The Supreme Court Is Helping Companies Get Away With Sexual Harassment

Me Too just got dealt a major blow by the Supreme Court.

On Monday, in an opinion written by Trump appointee Neil Gorsuch, the court ruled 5-4 that it is legal for employers to require workers to sign away their right to file class-action lawsuits against the employer ― and instead be forced to take their disputes to individual arbitration, a private court system in which companies typically have the upper hand.

For many women, the ruling means they will no longer be able to band together to fight systemic sexual discrimination or harassment in court. Women’s rights advocates were quick to decry the decision in Epic Systems Corp. v. Lewis.

The Supreme Court ruling comes at a time when women are increasingly speaking up about discrimination and harassment ― and when more companies are being put on notice that such mistreatment will no longer be tolerated. The decision is also a painful reminder that Me Too is facing a major hurdle in the top federal court, thanks in no small part to President Donald Trump.

“The fact that Neil Gorsuch is the author of this opinion and he and the majority are exhibiting an incredible lack of understanding of what’s going on in today’s workplaces ― it brings it back to Trump,” said Catherine Ruckelshaus, general counsel at the National Employment Law Project. “He nominated Gorsuch and brought him in. Trump’s not for the worker and he’s not a women’s rights president.”

Right now, about 60 million workers have already signed away their right to go to court by agreeing to arbitrate disputes with their employers, according to an Economic Policy Institute analysis released last year. About 30 percent of those workers have also signed the kind of class-action waivers that were at issue in this decision.
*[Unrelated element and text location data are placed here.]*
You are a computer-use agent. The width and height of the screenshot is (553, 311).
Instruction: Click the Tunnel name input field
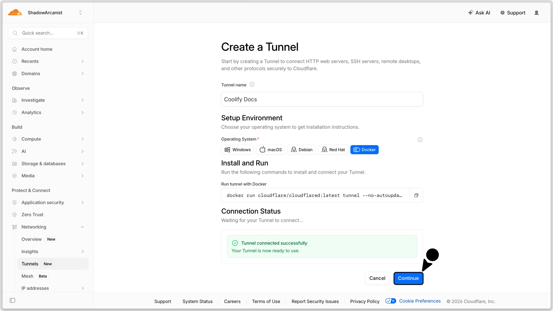322,99
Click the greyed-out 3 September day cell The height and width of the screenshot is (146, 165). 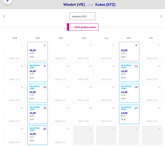pos(129,135)
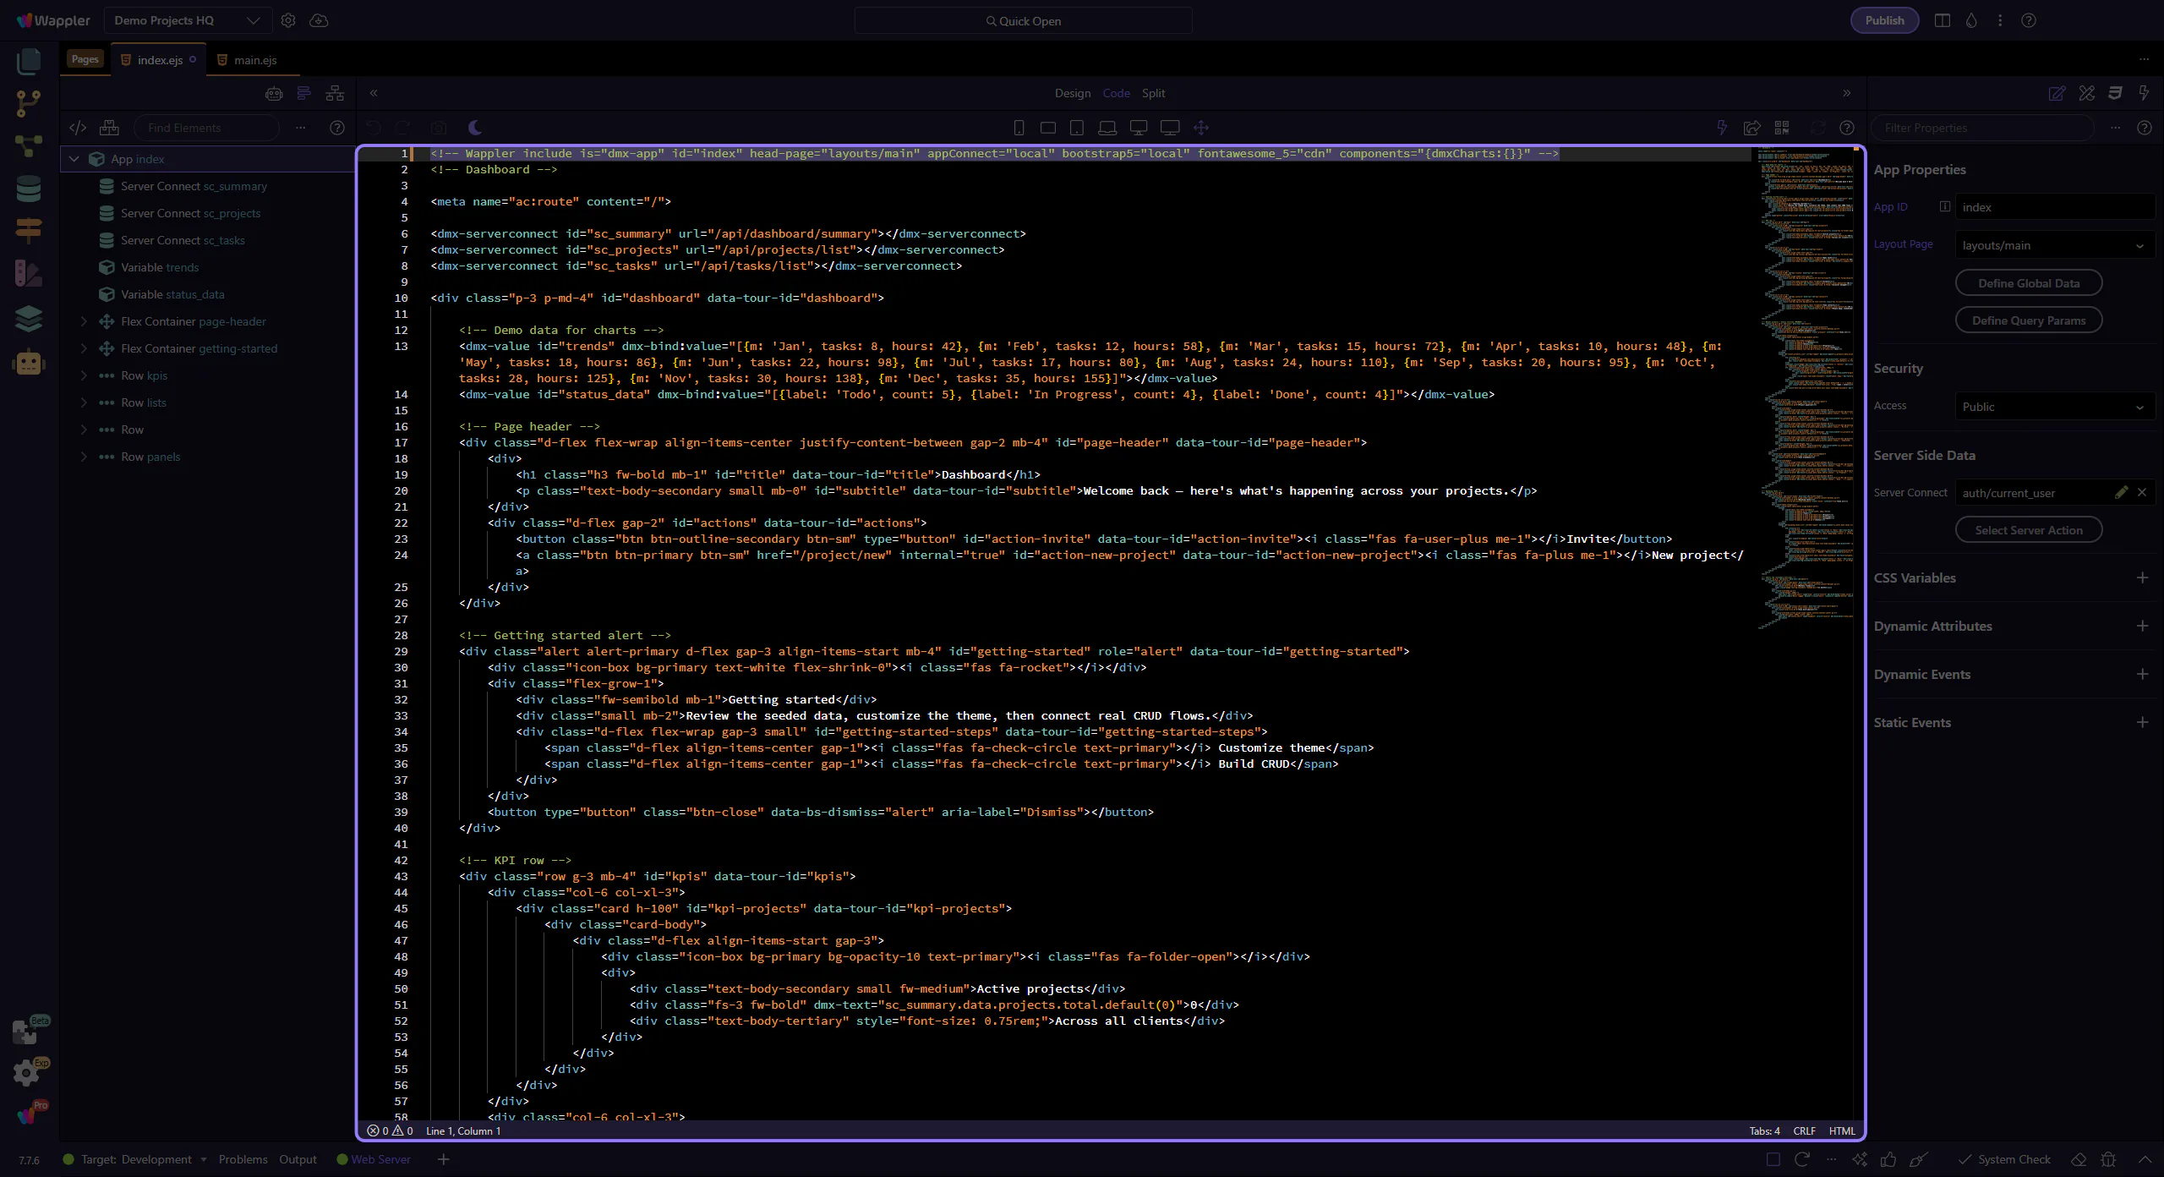
Task: Select the phone viewport size icon
Action: pos(1019,128)
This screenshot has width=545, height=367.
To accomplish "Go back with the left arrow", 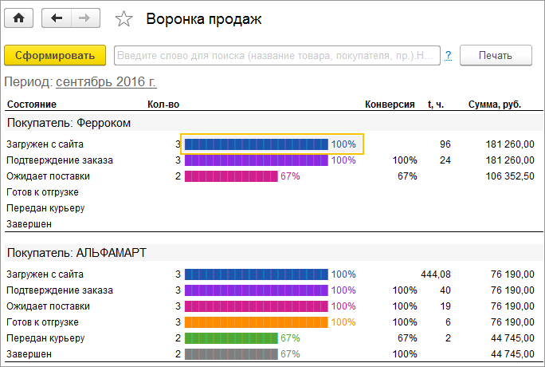I will coord(56,18).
Expect that number to rise, said Ruckelshaus. She told HuffPost that she recently sat on a panel with an in-house lawyer who said companies were watching this case and if it came down in their favor, more would require employees to sign these agreements.

Under massive public pressure, a few companies had recently said they would no longer require women who’d been harassed on their watch to go to arbitration. Most recently, Uber made such a pledge.

However, the ride-hailing company also said it would still force class actions into arbitration.